**TEXT SHOWN**
>>>>>
2. You talk to your dog over the phone, when you’re travelling.

3. Or you’ve set up a live webcam feed and you check on him every 2 hours.

4. Because you always feel a twinge of guilt at travelling without him.

5. But you make up for it by spending about 50% of your shopping budget on treats and toys.

6. You ask for a scientific poop report from the dog walker, when you’re back.

7. A scientific poop report includes details on colour, texture and consistency.

8. And that’s when you realise that the word ‘gross’ doesn’t exist in your vocabulary, when it comes to your dog.

9. You understand your dog’s vocabulary — the pitch, tone and length of every whine, grunt, sniffle and bark are as clear as actual words, to you.

10. You’re (secretly) convinced that your dog can actually speak, but refuses to do so because of an ancient canine pact.

11. You know your dog understands everything you say. Even when you’re not talking to him.
<<<<<
**EXPLORE THE MATERIAL**
- 1) Update the dog-owner list between "9. You understand" and "talking to him.", inclusive, swapping "ancient canine pact" for "age-old doggy agreement".
- 2) Write the next few items of the dog-owner list, picking up after its last line.

Stored records:
>>>>>
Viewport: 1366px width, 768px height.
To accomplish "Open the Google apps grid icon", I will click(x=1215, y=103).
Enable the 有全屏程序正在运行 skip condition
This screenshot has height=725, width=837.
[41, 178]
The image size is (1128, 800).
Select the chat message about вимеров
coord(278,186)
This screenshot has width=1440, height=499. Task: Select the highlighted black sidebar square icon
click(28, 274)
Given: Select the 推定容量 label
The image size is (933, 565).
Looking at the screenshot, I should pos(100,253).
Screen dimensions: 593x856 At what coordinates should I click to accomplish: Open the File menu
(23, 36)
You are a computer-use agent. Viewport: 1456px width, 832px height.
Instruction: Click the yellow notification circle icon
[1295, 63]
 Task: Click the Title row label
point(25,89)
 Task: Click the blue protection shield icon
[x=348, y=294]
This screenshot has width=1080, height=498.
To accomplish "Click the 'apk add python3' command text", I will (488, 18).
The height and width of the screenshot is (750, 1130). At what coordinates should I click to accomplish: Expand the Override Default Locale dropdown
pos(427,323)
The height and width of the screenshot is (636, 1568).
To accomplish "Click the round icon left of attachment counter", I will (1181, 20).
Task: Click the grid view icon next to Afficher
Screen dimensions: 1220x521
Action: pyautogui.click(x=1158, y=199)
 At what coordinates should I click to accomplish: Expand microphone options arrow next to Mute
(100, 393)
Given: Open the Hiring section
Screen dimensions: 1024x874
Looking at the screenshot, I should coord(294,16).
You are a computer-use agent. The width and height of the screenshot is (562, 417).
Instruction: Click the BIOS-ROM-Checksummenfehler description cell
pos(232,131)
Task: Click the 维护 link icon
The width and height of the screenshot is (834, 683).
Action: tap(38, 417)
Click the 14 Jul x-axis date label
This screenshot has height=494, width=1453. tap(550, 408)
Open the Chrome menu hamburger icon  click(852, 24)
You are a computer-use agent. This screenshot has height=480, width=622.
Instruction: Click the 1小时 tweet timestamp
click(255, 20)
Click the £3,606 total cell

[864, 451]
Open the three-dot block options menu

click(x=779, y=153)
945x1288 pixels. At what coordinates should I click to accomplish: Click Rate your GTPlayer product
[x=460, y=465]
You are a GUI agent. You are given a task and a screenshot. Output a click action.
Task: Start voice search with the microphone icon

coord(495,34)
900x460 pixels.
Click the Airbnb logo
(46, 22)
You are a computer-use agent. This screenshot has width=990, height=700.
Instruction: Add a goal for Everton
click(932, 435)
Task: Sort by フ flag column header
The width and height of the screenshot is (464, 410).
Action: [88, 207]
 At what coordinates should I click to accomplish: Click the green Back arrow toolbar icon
<<<<<
**ANSWERS FOR THE EXERCISE**
- 1)
9. You understand your dog’s vocabulary — the pitch, tone and length of every whine, grunt, sniffle and bark are as clear as actual words, to you.

10. You’re (secretly) convinced that your dog can actually speak, but refuses to do so because of an age-old doggy agreement.

11. You know your dog understands everything you say. Even when you’re not talking to him.

- 2)
12. This is dangerous, because you could be discussing bath time or medicine with your partner, and you have to remember to refer to it obliquely, like ‘the act of washing with soap and water’ or ‘the ingestion of healing substances.’

13. You (sometimes) avoid catching your dog’s eye, especially when discussing the above, because you don’t want to see the dramatic look of betrayal in them.

14. You may be nervous before a presentation, a date or a root canal, but at the vet, you’ll be the picture of calm, confident composure — because that’s what your dog needs you to be.

15. You find yourself to be a better, calmer, more compassionate and happy person when you’re around your dog.